What they can never steal from us

Sage CohenUncategorizedLeave a Comment

In late September, my son’s friend Will got a supercool mountain bike for his 12th birthday. A few weeks later, a man stole it from Will as he was biking with friends.

Our parent community was dumbfounded and aggrieved that an adult could inflict such suffering on a child. Will’s parents reported the loss to the police, registered with the requisite bike theft databases, and posted on Nextdoor.com, where a public outcry accumulated fast and furious in the comments.

As he tried to comprehend what had happened to his friend, my son’s belief that adults’ collective purpose is to keep him safe split its seam. This newly-minted middle schooler was initiated into a new truth about the human experience: bad things can happen at any moment, even at the hands of adults.

I could leave you there, with my son’s grief and his friend’s. With the fact that there is little certainty in life, despite our careful planning, organizing, and preventative protections. With the painful truth that not every adult is trustworthy, that not every trail is safe for play. That there are people so desperate for money or food that stealing a bike might feel like their only option.

But then this happened.

Will’s parents created flyers about the stolen bike. They prepared bags of socks, masks, granola bars, and hand sanitizer. They canvassed the trail where the bike was taken, talking to the many people living there in tents. They offered their gifts of compassion and hope along with the flyer and request for help.

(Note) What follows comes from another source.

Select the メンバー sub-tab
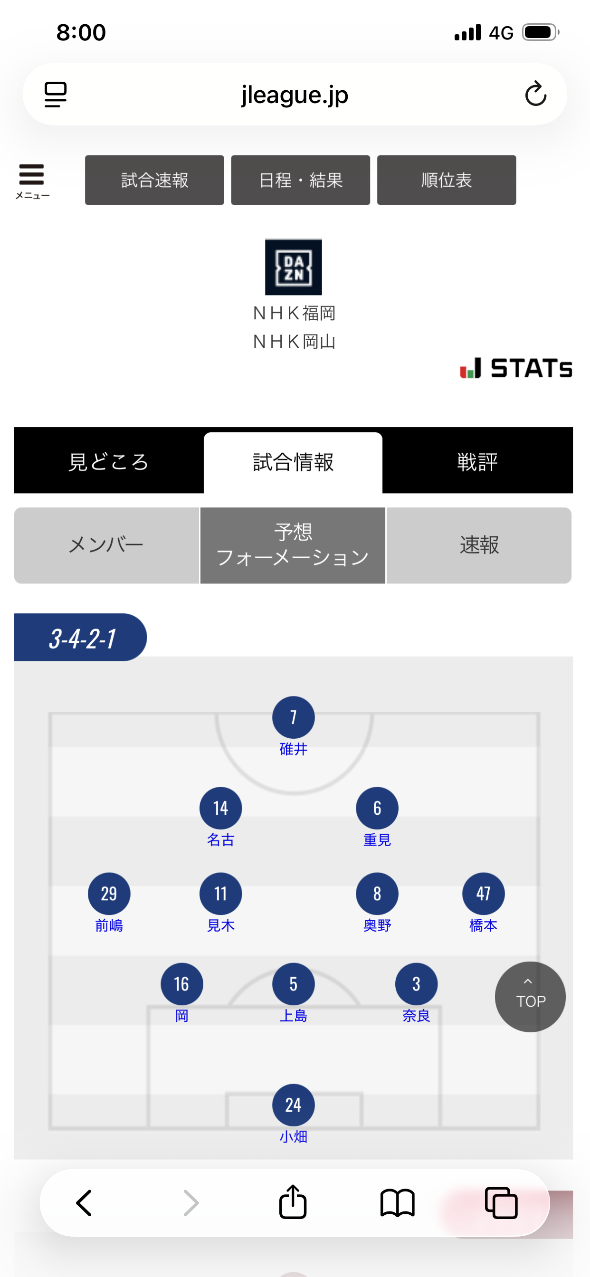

This trail-side community was as shocked and angered as the online chorus that an adult would steal a child’s bike this way.

“We’ll have it back to you in 24 hours,” they said. And that’s exactly what happened.

Through this extraordinary series of events, an extended web of community that might never have mingled was stitched a bit closer together in the collective effort it took to solve the problem of Will’s stolen bike.

I like to tell my students—and now my son—“If you don’t like the way the story ends, keep writing.” That’s what Will’s family did. They didn’t let the story end with their son being a victim robbed of his bike. Instead of contracting in anger, they expanded in generosity. The people they engaged with responded in kind.

This is resilience. Finding a way to let what hurts us stretch our hearts and our capacity to have compassion for ourselves and each other. Trusting that this is the natural course of things.

Even if Will’s bike hadn’t been recovered, his family had taken responsibility for their recovery. I believe this was the pivotal choice. As a result, Will (and his fortunate friends) saw that when bad things happen, empowering choices can be made. No one can rob us of these choices.

Will’s lost-then-found bike is a good reminder that when we are willing to stay with ourselves through a difficult experience, anything is possible. As long as we are alive, the story keeps unfolding, and we get to choose whether we focus on the bike being stolen, or what we’re going to do to get it back. We can focus on the frightening man who took it, or the generous people who returned it.

Our point of focus doesn’t change the facts. But it can have a mighty influence on how we feel about the facts – and what we choose to do and say next.